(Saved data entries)
━━━━━━

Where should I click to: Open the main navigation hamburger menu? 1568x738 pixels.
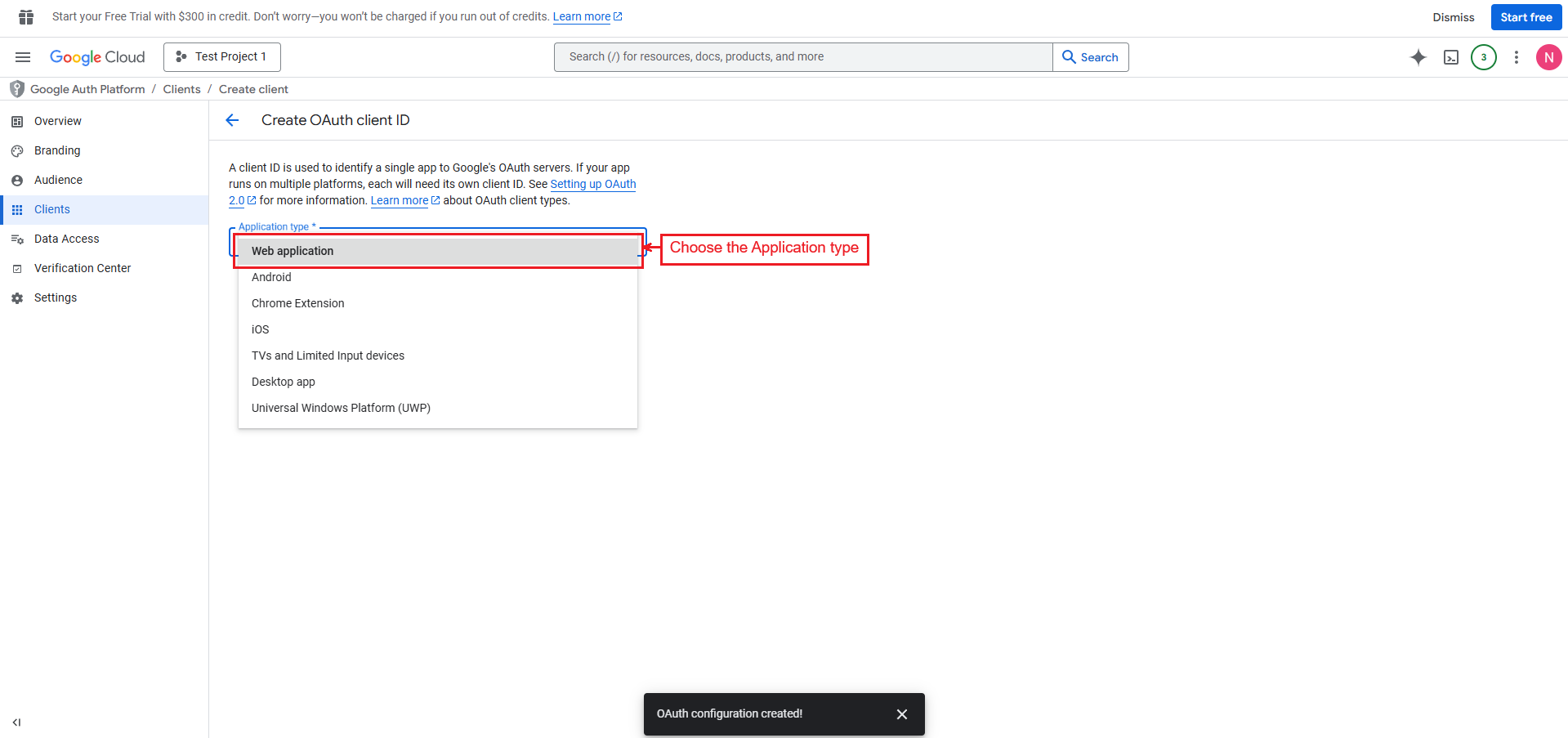pyautogui.click(x=23, y=57)
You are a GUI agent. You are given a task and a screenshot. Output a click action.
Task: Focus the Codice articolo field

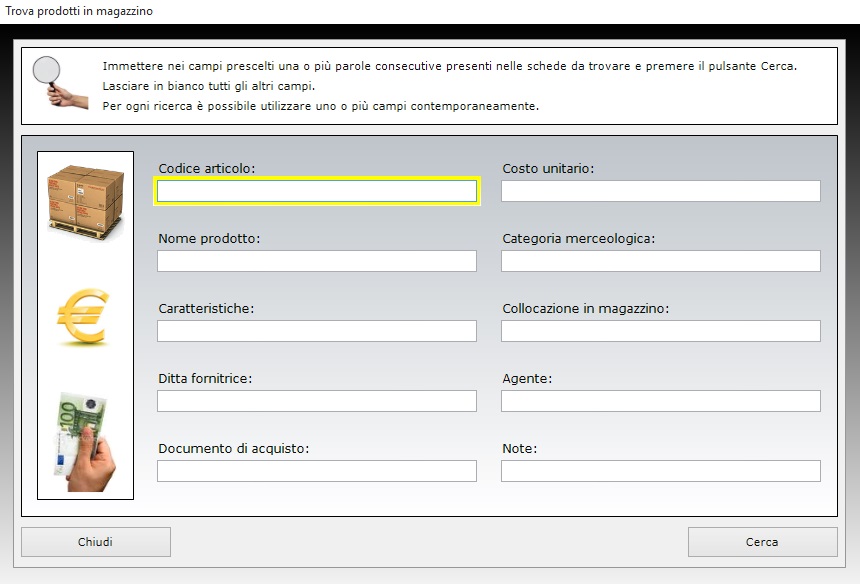pos(317,191)
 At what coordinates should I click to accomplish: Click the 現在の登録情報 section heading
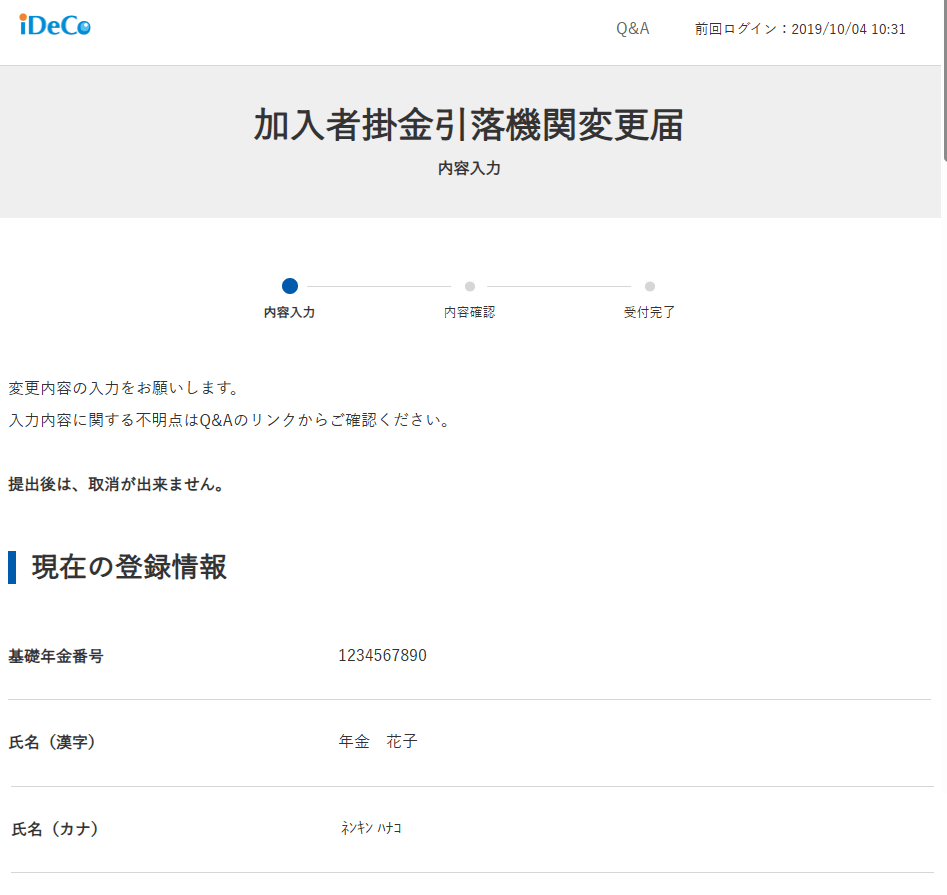click(129, 567)
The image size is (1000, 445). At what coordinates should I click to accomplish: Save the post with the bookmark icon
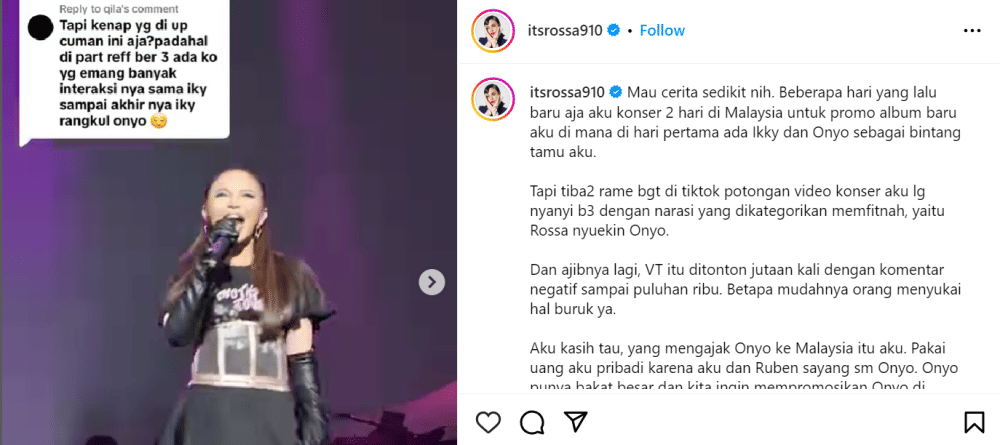(x=973, y=422)
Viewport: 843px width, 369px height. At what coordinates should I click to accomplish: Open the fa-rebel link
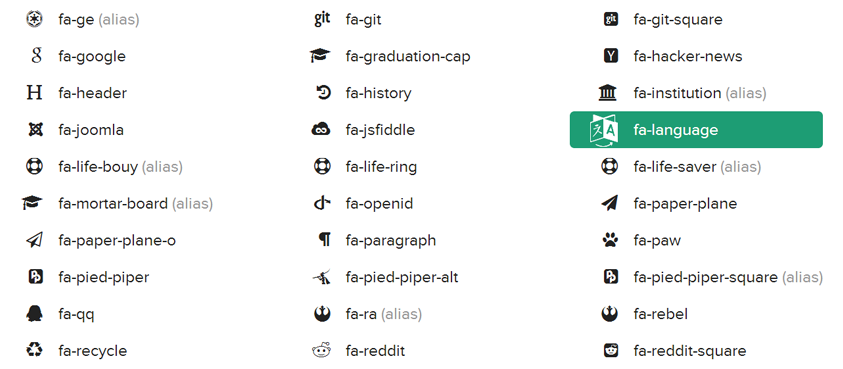point(660,314)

━━━━━━

== EXERCISE AIM ==
Retype the data exactly as it stands, but keep the images out of your copy.

== EXERCISE RESPONSE ==
Where should I click to: Open the main navigation hamburger menu? 1568x738 pixels.
pyautogui.click(x=23, y=57)
You are a GUI agent. You are given a task and a screenshot. Output a click action.
Task: Focus the Codice articolo field

pos(317,191)
 At what coordinates should I click to accomplish: Click the 現在の登録情報 section heading
click(129, 567)
The image size is (1000, 445). At what coordinates should I click to accomplish: Save the post with the bookmark icon
(x=973, y=422)
Viewport: 843px width, 369px height. At what coordinates should I click to accomplish: Open the fa-rebel link
point(660,314)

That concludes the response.